Strabon [12] is a semantic spatiotemporal RDF store, that can be used to store linked geospatial data and to query them using an extension of SPARQL named stSPARQL. stSPARQL can be used to query data represented in an extension of RDF called stRDF that model geospatial data that changes over time (e.g., the growth of a city over the years). Strabon supports spatial datatypes enabling the serialization of geometric objects in OGC standards WKT and GML, as well as a subset of GeoSPARQL.

USeekMFootnote 14 is an extension library for semantic databases that adds efficient geospatial support. The module supports OpenGIS geometry types (such as Point, Line, Polygon) and functions (such as Within, Intersects, Overlaps, Crosses) as standardized in the OGC GeoSPARQL standard.

Among database engines, Virtuoso Universal Server [18] can handle 2-dimensional points expressed with WGS84 coordinates, as well as storage of geometric shapes (lines, polygons, etc.). In order to check if two geometries are related, Virtuoso uses some built-in predicates (e.g. ST_contains, ST_within, ST_intersect) and supports some geometric functions (e.g., ST_distance, ST_x, ST_y, ST_z). At the moment Virtuoso is not fully compliant with GeoSPARQL.

Oracle Spatial and Graph [14] supports, among others, RDF Semantic Graph data management and analysis, its applications ranging from semantic data integration to linked open data and network graphs used in transportation, utilities, energy and telcos.
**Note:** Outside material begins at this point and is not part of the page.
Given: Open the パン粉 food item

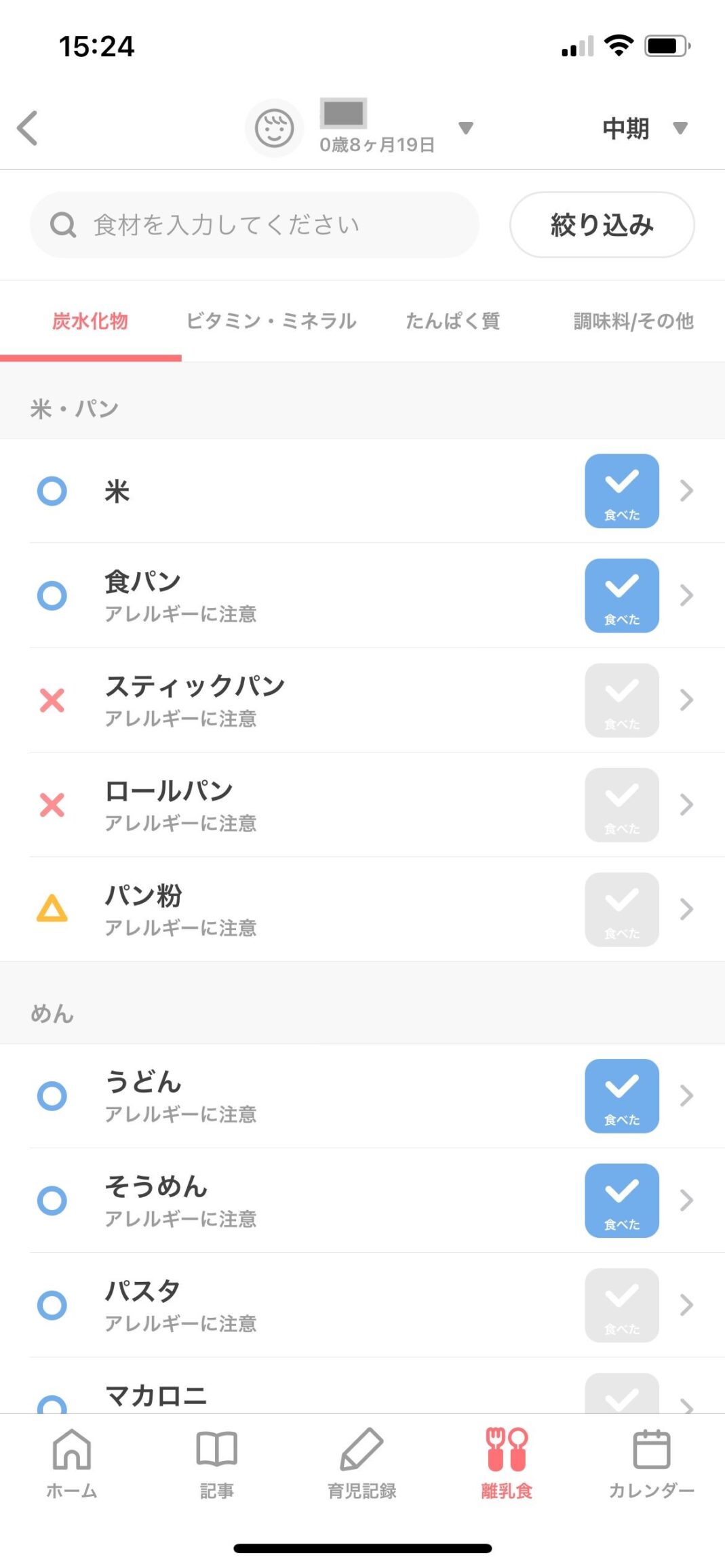Looking at the screenshot, I should (271, 909).
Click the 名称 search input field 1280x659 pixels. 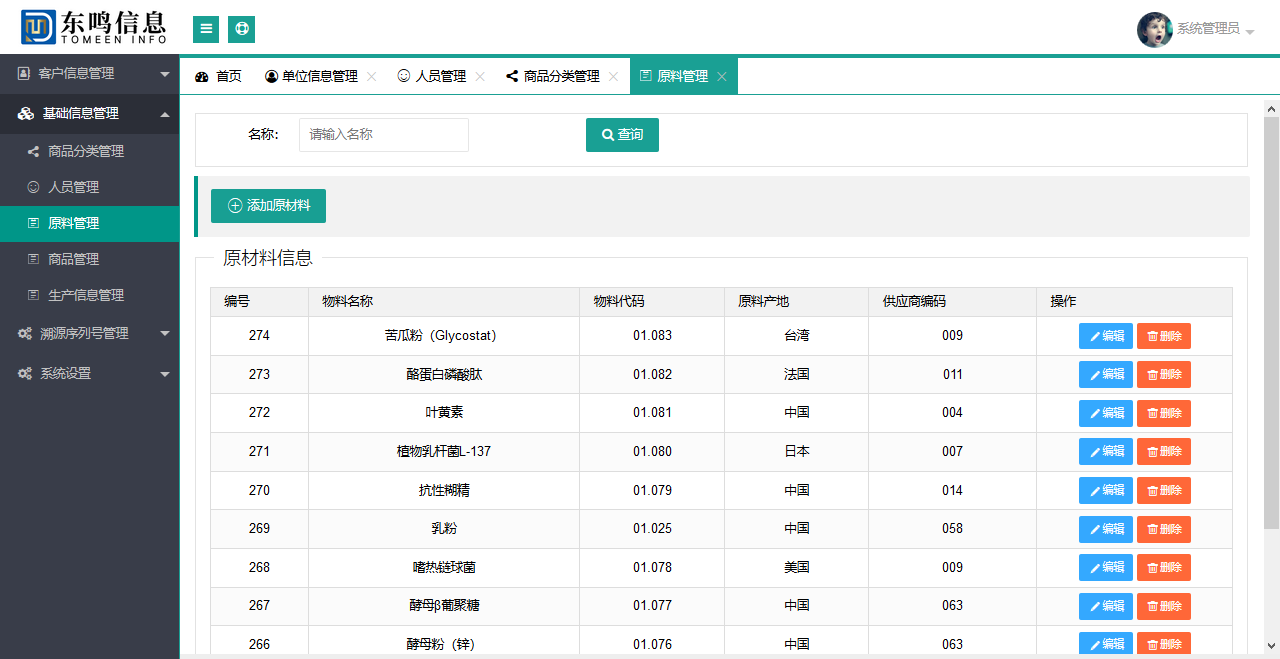(383, 135)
Oracle Spatial and Graph uses GeoSPARQL for representing and querying spatial data, even if it is not fully compliant with it.
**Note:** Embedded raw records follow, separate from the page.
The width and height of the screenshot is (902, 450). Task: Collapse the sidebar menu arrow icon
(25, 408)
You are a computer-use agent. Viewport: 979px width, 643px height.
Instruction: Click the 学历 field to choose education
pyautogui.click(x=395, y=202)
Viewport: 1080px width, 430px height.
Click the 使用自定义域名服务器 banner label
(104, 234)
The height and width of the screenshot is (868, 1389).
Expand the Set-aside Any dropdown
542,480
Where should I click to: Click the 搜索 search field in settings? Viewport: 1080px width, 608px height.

A native RDF triple store implementation with spatial query functionality is described by Brodt et al. [5]. They model spatial features in RDF as typed complex literals and define spatial predicates as filter functions in SPARQL. However, their approach is optimized for storing and querying static RDF data with rare updates, as changes and updates in the location data can have an impact on their indexing and data processing.

Then, there are works that show how to expose dynamic data sources as Linked Data. Harth et al. [11] present an approach to expose data coming from information services as Linked Data to support their integration. Mapping is performed by using a tool to map RESTfull services to a reference ontology [20]. Although OSM is considered as one source, only queries based on bounding box have been supported. Thus this work does not proposes a general approach to expose OSM data as Linked Data.
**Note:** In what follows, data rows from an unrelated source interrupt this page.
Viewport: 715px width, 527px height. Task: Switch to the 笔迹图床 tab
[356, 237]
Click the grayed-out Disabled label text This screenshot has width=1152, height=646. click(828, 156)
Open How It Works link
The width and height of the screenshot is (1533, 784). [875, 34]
Speiser et al. [19] and Norton et al. [13] present in their papers general approaches to expose data provided by services as Linked Data when invoked with a proper input, with [19] providing a more complete approach compared to [13]. Examples provided in the papers consider geospatial services like GeoNames [19] or OSM [13]. These general approaches are interesting but can hardly support the large variety of spatial queries over OSM that are supported by LOSM. In addition, vocabulary of the service is not mapped to widely adopted vocabularies as we did in LOSM.

5 Conclusion and Future Work

We presented LOSM, a service that acts as a SPARQL endpoint on top of Open Street Map data. Differently from LinkedGeoData, it does not work by using dumps of the OSM datasets but it queries directly the OSM database by means of a translation from SPARQL to overpass API calls. The implementation currently works on a subset of the SPARQL language plus the geographical query constructs from the Jena Spatial extension. We show how fresh and timely geographical data exposed via a SPARQL endpoint in combination with information coming from multilingual knowledge graphs can affect the search for information in a disaster recovery scenario. We are currently working to extend the expressiveness of the SPARQL sub-language supported by LOSM.